The latest call came from Frank Kendall, the undersecretary of defense for acquisition, technology and logistics. In a commentary printed in Roll Call Nov. 22, Kendall said the logic for another closure round is irrefutable.

The department simply cannot afford to keep excess infrastructure on the books, he said.

"For example, the Army has announced plans to reduce its force from 562,000 to 490,000 soldiers and more reductions could be forced by looming budget cuts, but without BRAC the Army will not be allowed to close any bases to reduce overhead," Kendall wrote. "This 'empty space' tax on our warfighters will simply result in cuts to capabilities elsewhere in the budget."

And those cuts, more often than not, would occur in operations and maintenance and modernization accounts. Operations and maintenance cuts cripple near-term readiness, modernization cuts affect long-term readiness.

In 2004, the department estimated it had about 25 percent excess infrastructure. The 2005 base realignment and closure process cut roughly 53 percent of that. Since then the military has grown smaller so the percentage of excess infrastructure has probably crept up.

Even as the 2005 BRAC round was underway, then-Defense Secretary Donald H. Rumsfeld acknowledged the need for another round. His successor, Robert M. Gates, reiterated this as did Defense Secretary Leon E. Panetta and current Defense Secretary Chuck Hagel.

Kendall emphasized that the BRAC process has been extraordinarily successful.
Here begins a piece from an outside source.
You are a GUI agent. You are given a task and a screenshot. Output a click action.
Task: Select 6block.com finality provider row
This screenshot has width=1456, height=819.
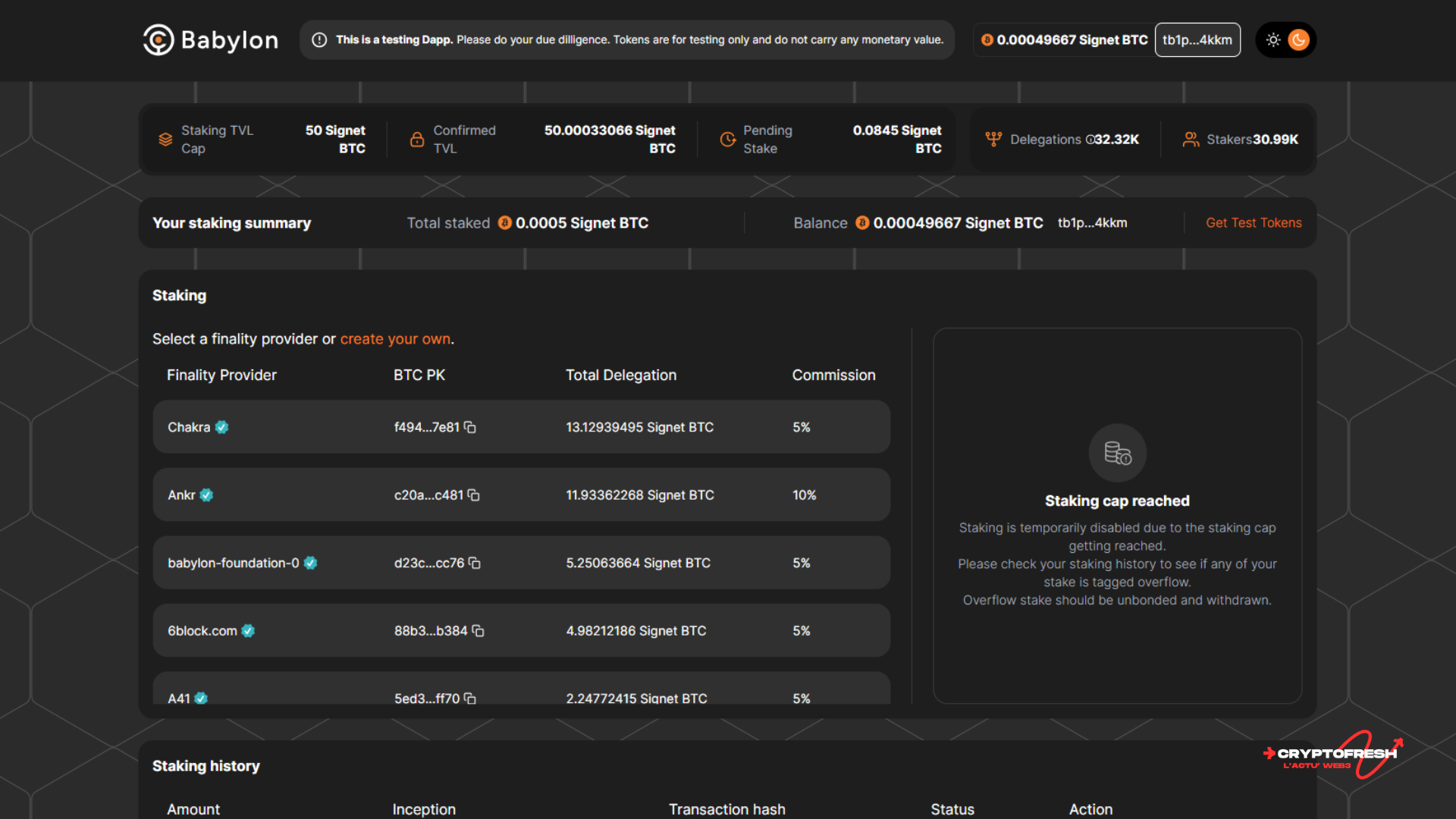(521, 631)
The process is "an analytical, apolitical, transparent, independently validated process that has yielded billions of dollars in savings while making closed bases available to communities for redevelopment," he said.

The department saves more than $12 billion a year from the five BRAC rounds announced in 1988, 1991, 1993, 1995 and 2005.
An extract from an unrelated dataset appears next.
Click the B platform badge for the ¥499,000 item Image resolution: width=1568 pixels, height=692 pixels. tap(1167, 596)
DOD needs BRAC, Kendall said, to help carry out the balanced reductions required to comply with the $487 billion in cuts mandated by the Budget Control Act of 2011. The fiscal 2014 budget request assumes that a BRAC 2015 round will be a key component in reducing personnel in line with mandated reductions.

"In today's environment, as we work to cobble together contingency plans on how to deal with the sequester over the long haul, a $6 billion investment that yields a $3 billion annual payback would be extraordinarily welcome," he said.